**Task instructions**
Return the line containing "Click the Cherub victim name" and every line after it through the end of the entries below, with no other lines.
===== Extracted material =====
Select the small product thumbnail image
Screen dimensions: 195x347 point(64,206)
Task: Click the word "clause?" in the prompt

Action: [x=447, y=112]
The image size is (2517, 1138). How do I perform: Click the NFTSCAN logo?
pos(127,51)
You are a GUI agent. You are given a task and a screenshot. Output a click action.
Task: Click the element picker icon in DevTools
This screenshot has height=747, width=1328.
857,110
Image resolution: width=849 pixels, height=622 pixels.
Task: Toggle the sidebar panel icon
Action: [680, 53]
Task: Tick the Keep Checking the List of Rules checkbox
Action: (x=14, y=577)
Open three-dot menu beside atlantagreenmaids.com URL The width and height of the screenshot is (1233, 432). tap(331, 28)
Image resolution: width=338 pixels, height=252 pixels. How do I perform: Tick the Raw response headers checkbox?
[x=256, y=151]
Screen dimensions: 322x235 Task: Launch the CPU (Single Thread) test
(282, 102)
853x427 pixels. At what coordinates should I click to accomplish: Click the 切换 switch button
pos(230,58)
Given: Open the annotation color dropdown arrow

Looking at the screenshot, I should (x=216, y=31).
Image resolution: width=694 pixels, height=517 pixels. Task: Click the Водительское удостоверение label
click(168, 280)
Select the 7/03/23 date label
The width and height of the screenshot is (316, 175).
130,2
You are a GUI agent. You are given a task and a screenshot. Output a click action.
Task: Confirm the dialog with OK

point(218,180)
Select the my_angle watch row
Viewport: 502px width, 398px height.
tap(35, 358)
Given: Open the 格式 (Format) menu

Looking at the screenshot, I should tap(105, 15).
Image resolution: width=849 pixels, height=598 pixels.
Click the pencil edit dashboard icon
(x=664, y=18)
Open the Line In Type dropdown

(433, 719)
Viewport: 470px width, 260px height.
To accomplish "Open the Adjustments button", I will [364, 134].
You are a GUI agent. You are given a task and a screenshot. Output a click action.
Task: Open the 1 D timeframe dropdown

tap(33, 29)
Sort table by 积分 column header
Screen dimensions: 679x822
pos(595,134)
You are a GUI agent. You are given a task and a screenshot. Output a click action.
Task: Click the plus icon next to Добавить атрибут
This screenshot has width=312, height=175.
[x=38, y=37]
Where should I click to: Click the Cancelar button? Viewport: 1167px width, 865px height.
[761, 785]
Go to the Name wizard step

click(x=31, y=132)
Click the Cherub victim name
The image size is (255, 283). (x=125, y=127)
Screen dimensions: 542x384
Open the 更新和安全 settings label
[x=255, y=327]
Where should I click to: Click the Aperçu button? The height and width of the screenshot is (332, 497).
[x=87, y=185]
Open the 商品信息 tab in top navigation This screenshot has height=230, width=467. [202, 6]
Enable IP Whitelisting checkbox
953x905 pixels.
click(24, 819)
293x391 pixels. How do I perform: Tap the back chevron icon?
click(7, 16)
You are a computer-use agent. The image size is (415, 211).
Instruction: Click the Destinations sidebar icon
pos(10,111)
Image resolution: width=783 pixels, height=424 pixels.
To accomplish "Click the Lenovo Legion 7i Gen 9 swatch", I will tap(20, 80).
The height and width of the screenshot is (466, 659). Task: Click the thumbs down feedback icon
=====
**Expected answer**
Click the Cherub victim name
The image size is (255, 283). (x=125, y=127)
Screen dimensions: 542x384
Open the 更新和安全 settings label
[x=255, y=327]
Where should I click to: Click the Aperçu button? The height and width of the screenshot is (332, 497).
[x=87, y=185]
Open the 商品信息 tab in top navigation This screenshot has height=230, width=467. [202, 6]
Enable IP Whitelisting checkbox
953x905 pixels.
click(24, 819)
293x391 pixels. How do I perform: Tap the back chevron icon?
click(7, 16)
You are a computer-use agent. The image size is (415, 211).
Instruction: Click the Destinations sidebar icon
pos(10,111)
Image resolution: width=783 pixels, height=424 pixels.
To accomplish "Click the Lenovo Legion 7i Gen 9 swatch", I will tap(20, 80).
The height and width of the screenshot is (466, 659). Task: Click the thumbs down feedback icon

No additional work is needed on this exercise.